Model Intercomparison and Accuracy Assessment

OpenET has conducted one of the largest intercomparison and accuracy assessments of field-scale satellite-driven ET models to date.

Satellite-derived OpenET data were compared against ET measurements collected by 151 flux tower stations and four precision weighing lysimeters located throughout the continental U.S. The key results for croplands are summarized below, and information for other land cover types will be provided in the OpenET Intercomparison and Accuracy Assessment Report, along with the technical details of the methods used in the assessment. Descriptions of the methods used to calculate the satellite-derived ET values are available in the Methodologies page.

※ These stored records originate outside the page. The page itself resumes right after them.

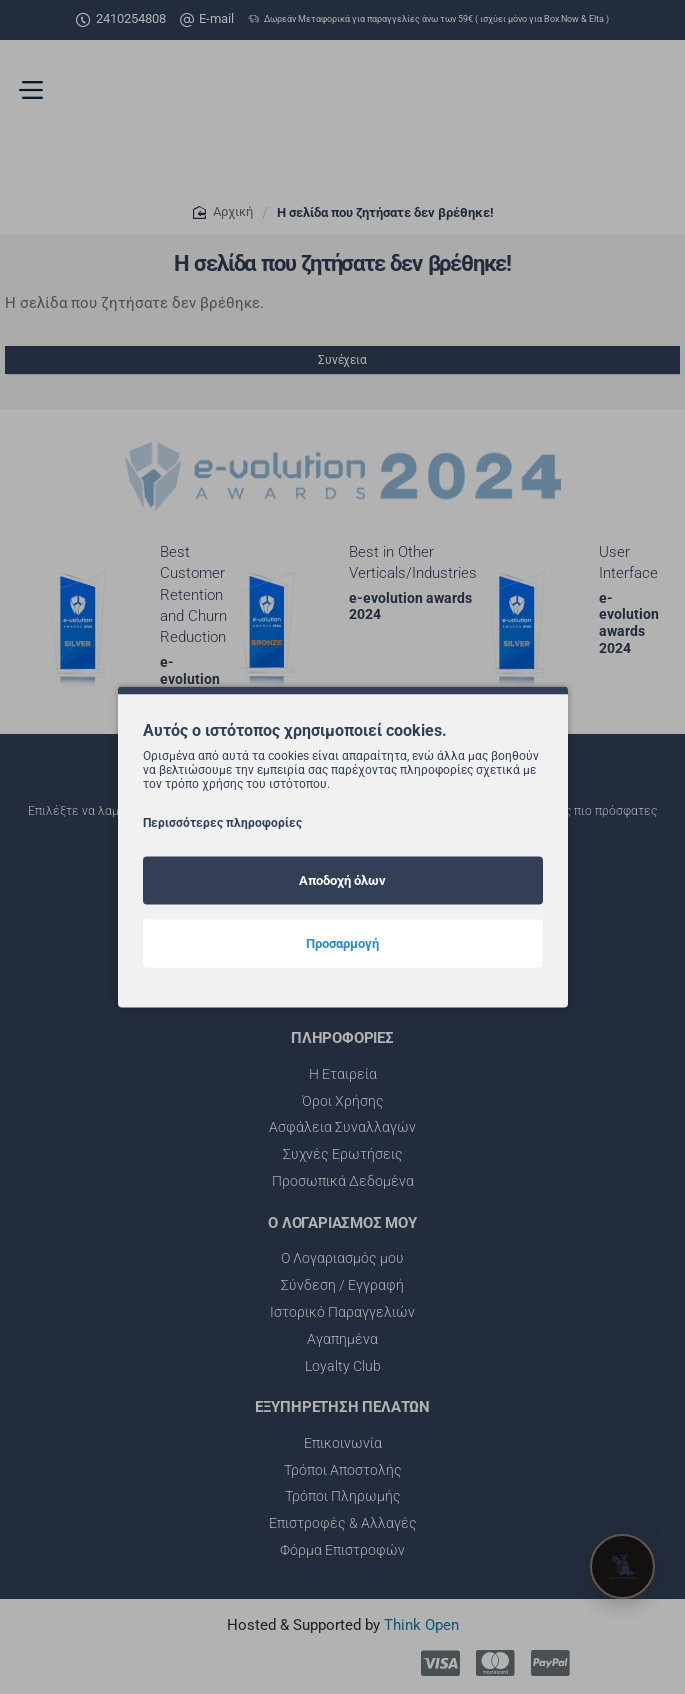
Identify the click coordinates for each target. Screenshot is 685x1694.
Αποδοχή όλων (342, 879)
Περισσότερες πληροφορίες (222, 822)
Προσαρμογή (342, 942)
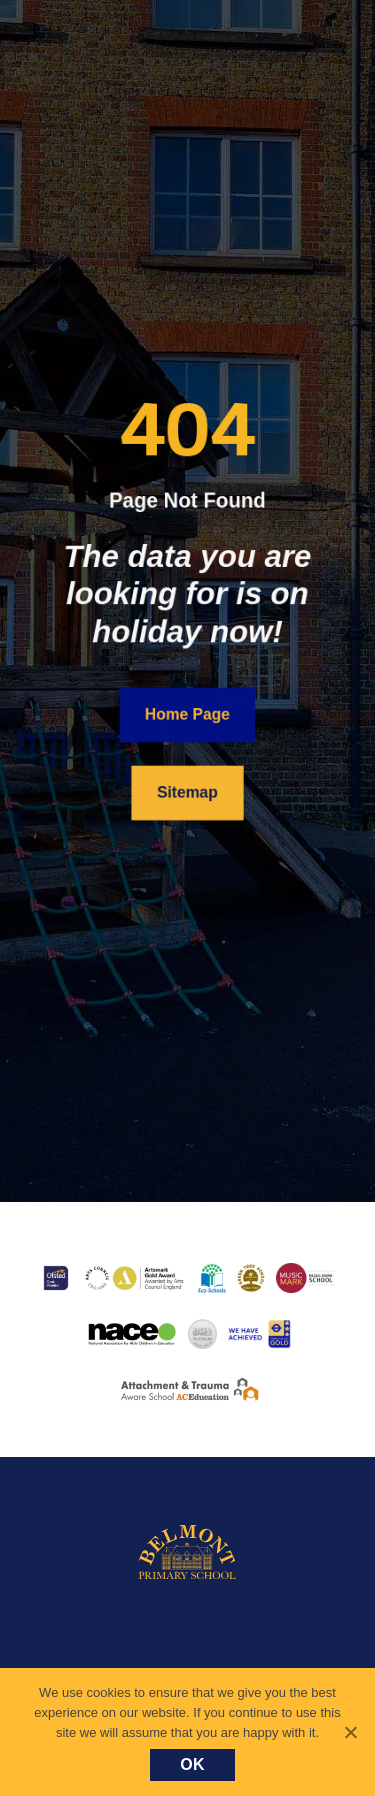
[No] (350, 1732)
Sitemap (187, 792)
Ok (192, 1764)
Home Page (187, 714)
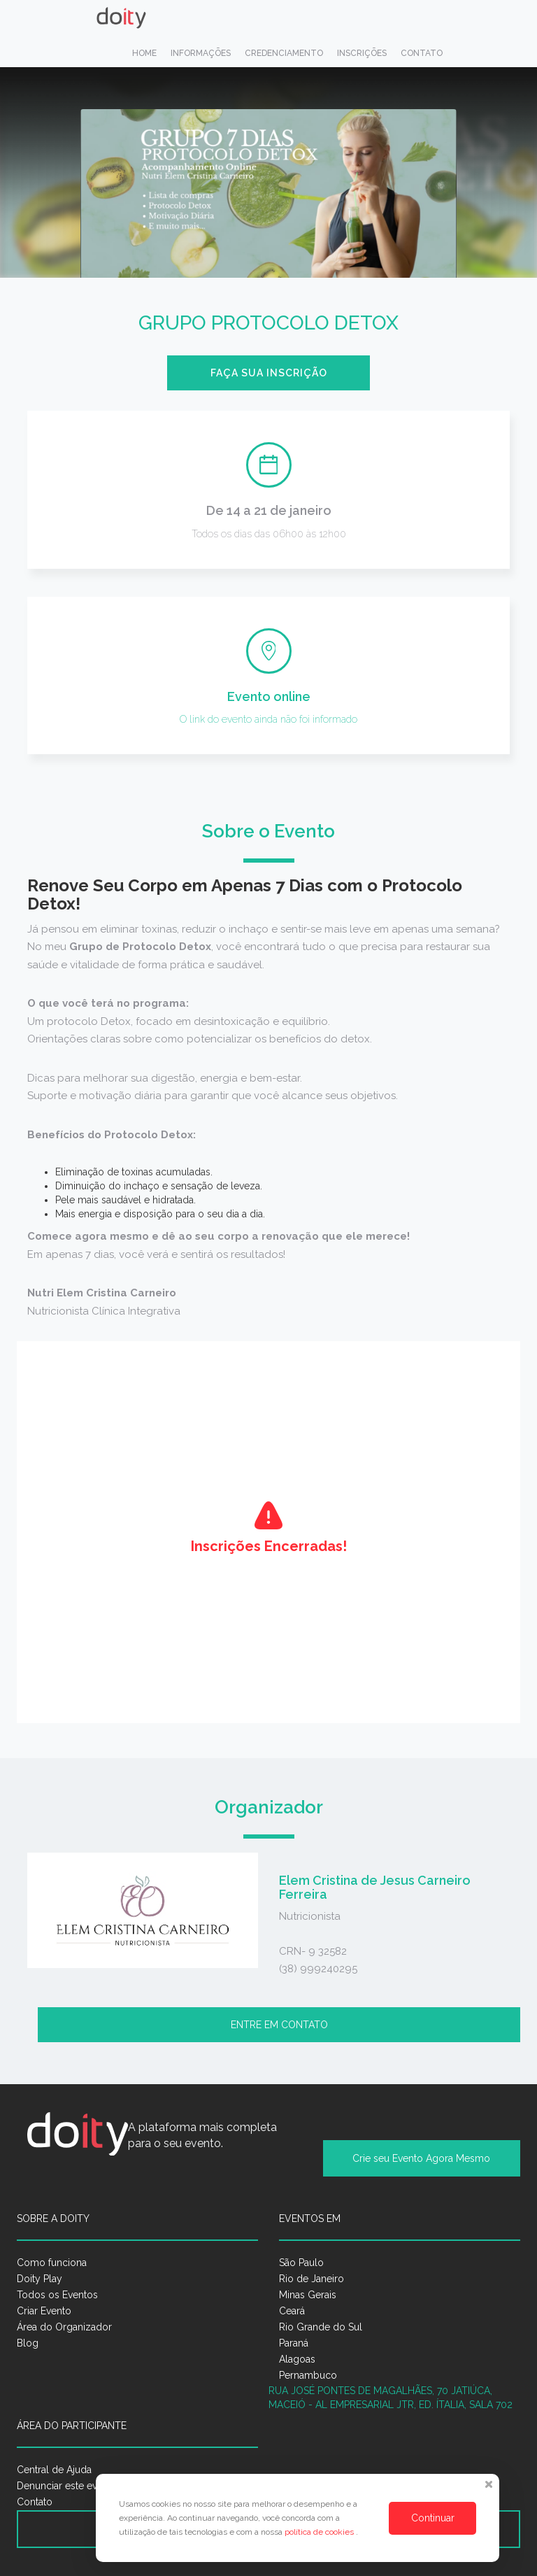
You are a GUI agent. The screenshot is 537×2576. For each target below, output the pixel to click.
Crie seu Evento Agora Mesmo (421, 2158)
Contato (422, 53)
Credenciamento (284, 53)
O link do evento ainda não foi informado (268, 719)
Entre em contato (279, 2024)
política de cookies (320, 2532)
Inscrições (362, 53)
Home (144, 53)
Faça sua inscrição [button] (268, 372)
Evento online (268, 696)
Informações (201, 53)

For croplands, the ensemble performed as well as or better than any individual model across most accuracy metrics, though nearly all models demonstrated high accuracy measures for croplands. Accuracy metrics for the slope of the best fit line through the origin (slope), mean bias error (MBE), mean absolute error (MAE), root mean squared error (RMSE), and r-squared (r2) value are summarized in the table below for the water year (October-September), growing season (determined dynamically, as described in the full report), and monthly and daily timesteps. Descriptions of each of these accuracy assessment metrics and how to interpret them are provided below.

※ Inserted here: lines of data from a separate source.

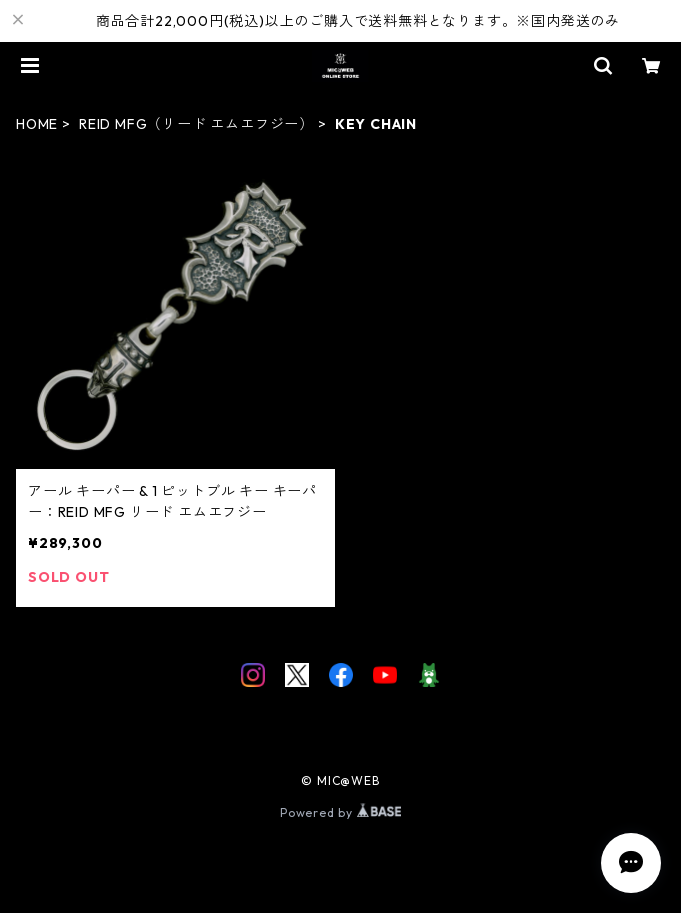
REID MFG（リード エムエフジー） (196, 124)
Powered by (340, 812)
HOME (37, 124)
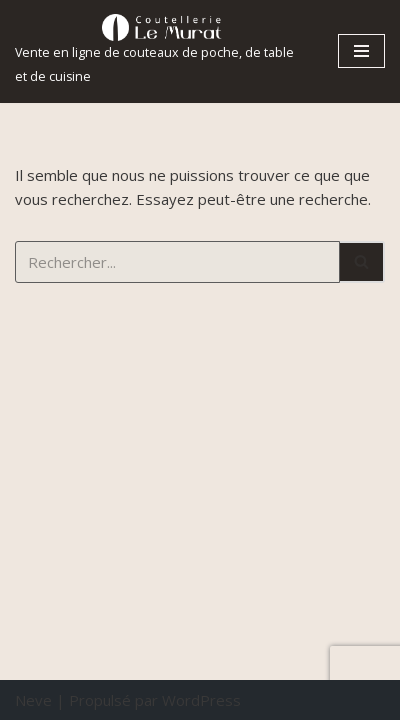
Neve (33, 700)
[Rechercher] (177, 262)
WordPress (201, 700)
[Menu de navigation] (361, 51)
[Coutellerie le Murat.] (161, 51)
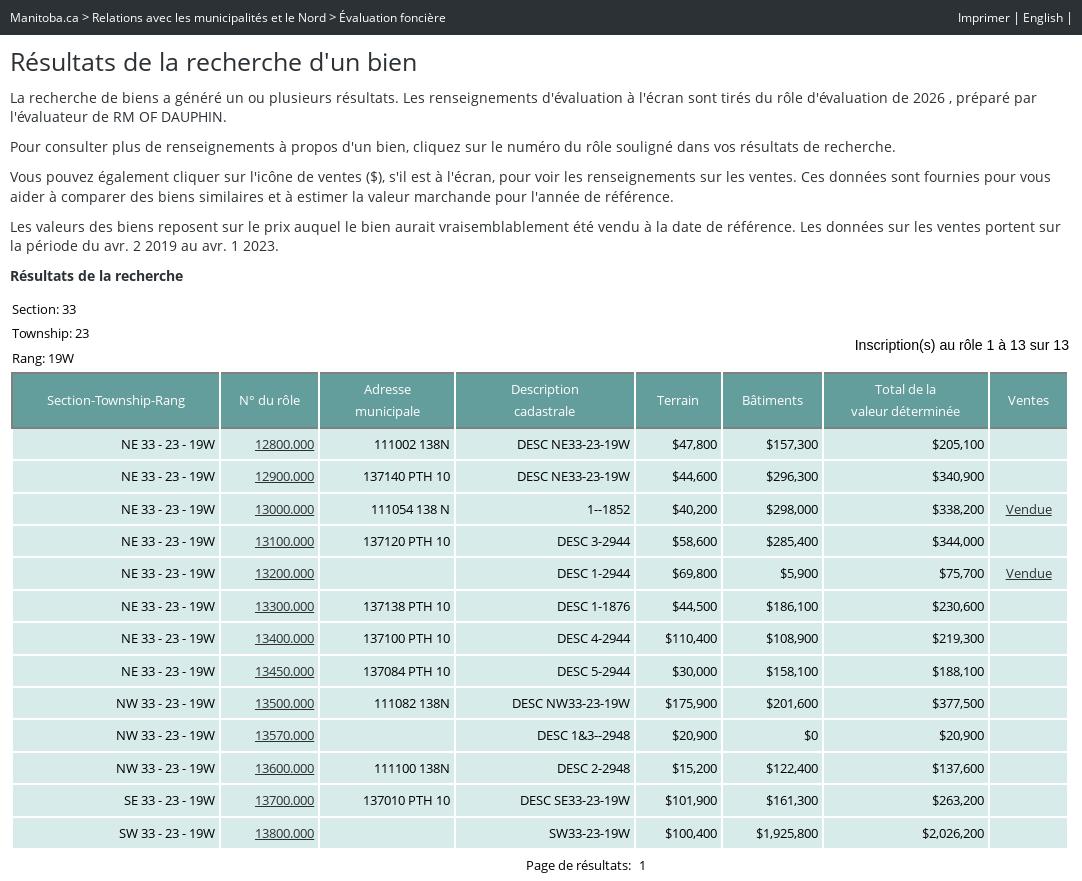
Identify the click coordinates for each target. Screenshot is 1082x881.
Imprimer (984, 17)
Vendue (1029, 509)
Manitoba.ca (44, 17)
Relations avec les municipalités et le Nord (209, 17)
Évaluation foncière (392, 17)
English (1043, 17)
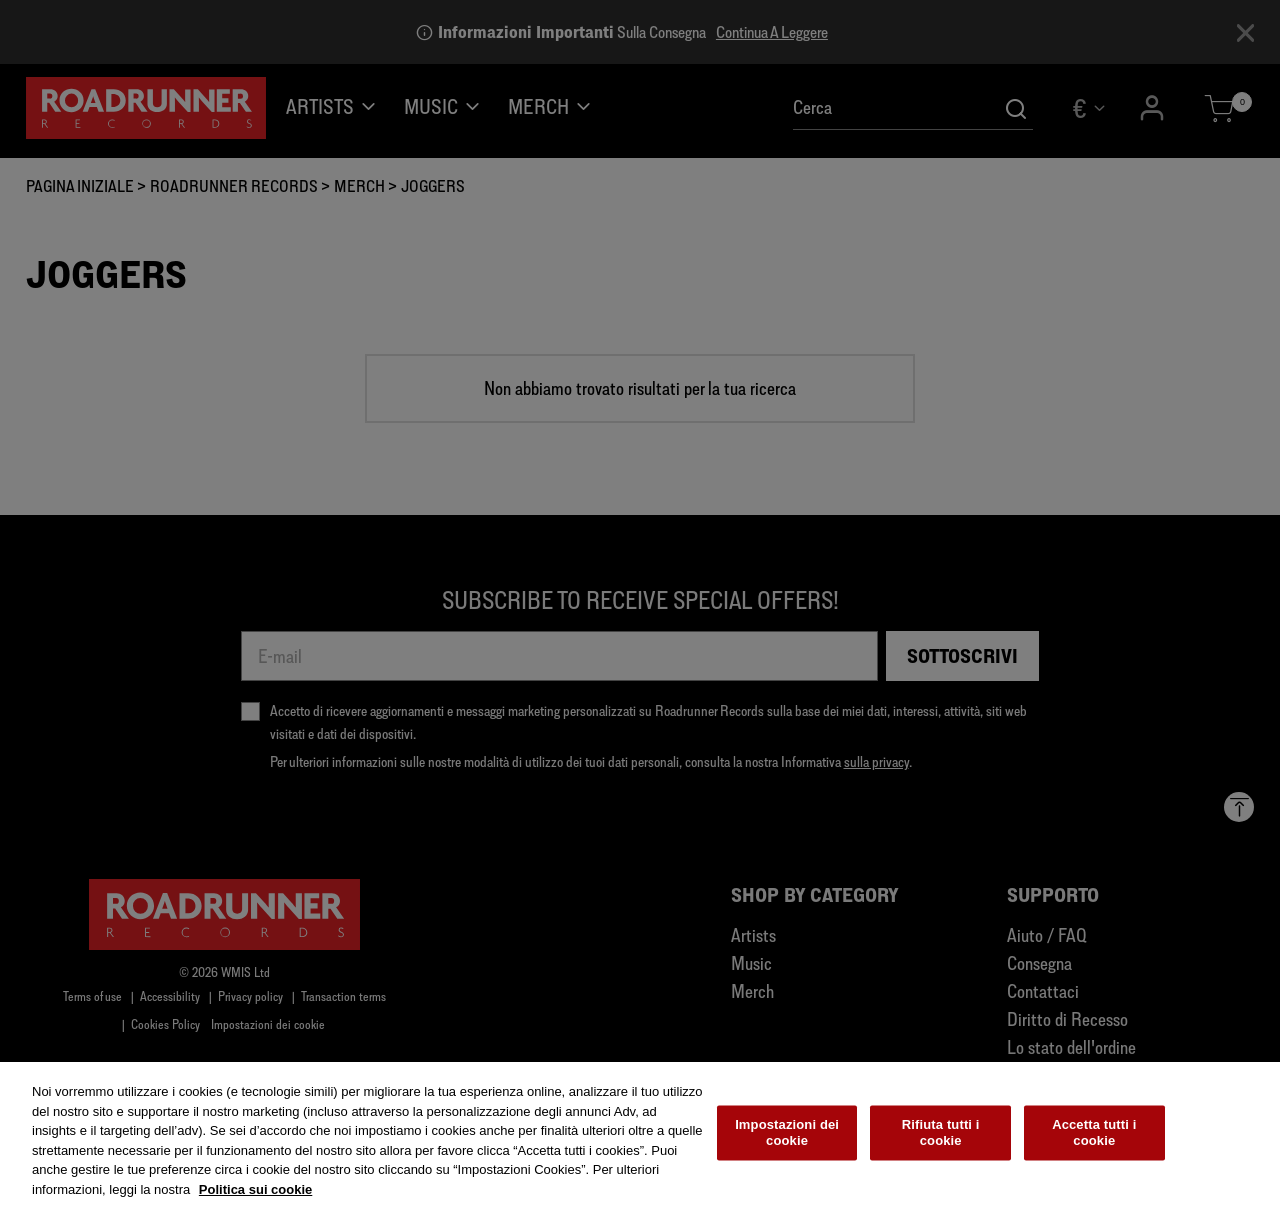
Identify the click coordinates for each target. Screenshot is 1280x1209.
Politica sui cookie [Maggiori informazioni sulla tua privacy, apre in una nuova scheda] (255, 1193)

Accuracy Summary for Croplands for the OpenET Ensemble ET Value

Time Period	Slope	Mean Bias Error)	Mean Absolute Error	Root Mean Squared Error	r-squared	Mean flux tower ET
Water Year: 16 sites with 72 total water years	0.91	-73.91 mm (-7.5%)	112.12 mm (11.3%)	121.87 mm (12.3%)	0.84	991 mm
Growing Season: 39 sites with 177 growing seasons	0.96	-11.9mm (-2.0%)	78.14 mm (12.9%)	93.79 mm (15.5%)	0.87	605 mm
Monthly: 46 sites with 1,791 total months	0.92 (n = 53)	-5.27 mm (-5.8%)	15.84 mm (17.3%)	20.44 mm (22.4%)	0.90 (n = 53)	91 mm
Daily: 55 sites with 5,508 total Landsat overpass days	0.86 (n = 60)	-0.35 mm (-10.0%)	0.83 mm (23.6%)	1.09 mm (31.1%)	0.81 (n = 60)	3.5 mm

At annual timescales, 16 sites had data for at least one full water year, which required at least 12 consecutive months of data and a minimum of one cloud-free Landsat satellite observation per month. The data records for these 16 sites included 72 total water years. The OpenET ensemble value had a slope of 0.91, and MAE and RMSE values of <10%, with an r2 value of 0.84, demonstrating excellent overall agreement with the flux tower data. The MBE was -7.9%, which is still excellent, but indicates a small negative bias in the ensemble ET value relative to the ground-based ET, and this bias should be accounted for in evaluating annual ET totals.

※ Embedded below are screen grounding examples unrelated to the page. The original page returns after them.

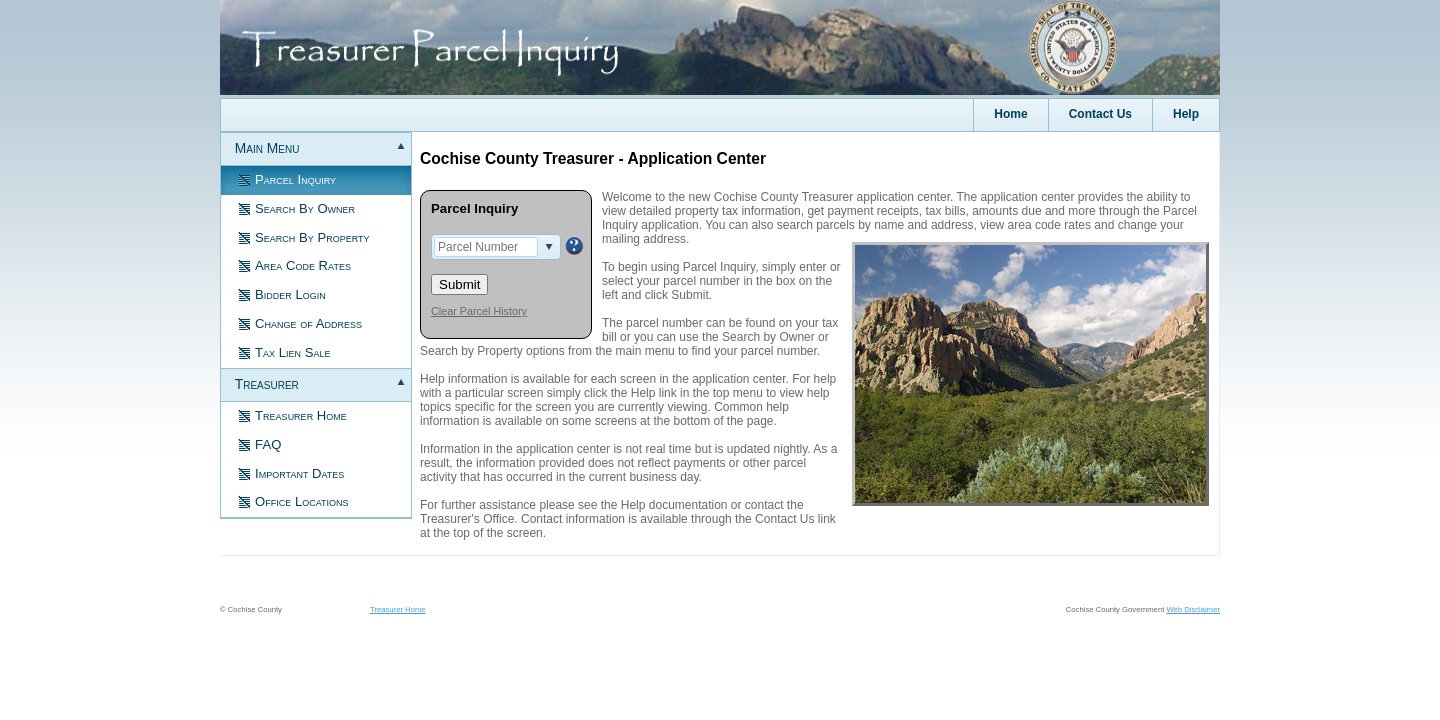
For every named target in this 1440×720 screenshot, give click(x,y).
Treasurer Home (290, 414)
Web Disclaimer (1193, 609)
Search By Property (301, 236)
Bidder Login (280, 293)
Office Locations (291, 500)
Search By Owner (294, 207)
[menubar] (720, 115)
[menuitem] (1185, 115)
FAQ (257, 443)
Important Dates (289, 472)
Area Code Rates (292, 264)
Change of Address (298, 322)
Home (1010, 114)
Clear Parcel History (479, 311)
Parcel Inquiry (285, 178)
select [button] (549, 247)
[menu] (316, 326)
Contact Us (1100, 114)
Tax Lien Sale (282, 351)
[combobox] (486, 247)
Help (1186, 114)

For the growing season, 39 sites had at least one complete growing season with a total of 177 complete growing seasons across these sites. The OpenET ensemble value had a slope of 0.96, MBE of -2.0%, MAE of 12.9%, RMSE of 15.5%, and r2 of 0.87. These results demonstrate very strong agreement between the ensemble value and the ground-based ET datasets during the growing season. The slope of 0.96 and MBE of -2.0% indicates that on average, the ensemble ET value has almost no bias during the growing season, and when combined with the low MAE and MBE and high r2, demonstrates good accuracy across a wide range of crops and meteorological conditions.

At a monthly timestep, 44 sites (53 sites for slope and r2) had at least three full complete months of data with a minimum of one cloud-free Landsat overpass per month, and a total of 1,638 months in the dataset (1652 months for slope and r2). The OpenET ensemble value had a slope of 0.92, MBE of -5.8%, MAE of 17.3%, RMSE of 22.4%, and r2 of 0.90. The slope near 1.0, minimal bias error, and very high r2 indicate excellent overall accuracy for the ensemble ET value at monthly timescales with near-zero bias. The MAE of 17.3% and RMSE of 22.4% are still very good, but slightly above the OpenET target of <15% at a monthly timestep. The low bias error suggests that the higher MAE and RMSE are likely due to random error in both the satellite and ground-based datasets, as well as periodic error in the satellite data when monthly values are calculated from only one or two cloud-free satellite observations. The OpenET team will be working on integration of Sentinel-2, and future NASA and European Space Agency missions to increase the observation frequency, and further reduce the MAE and RMSE values at monthly timesteps.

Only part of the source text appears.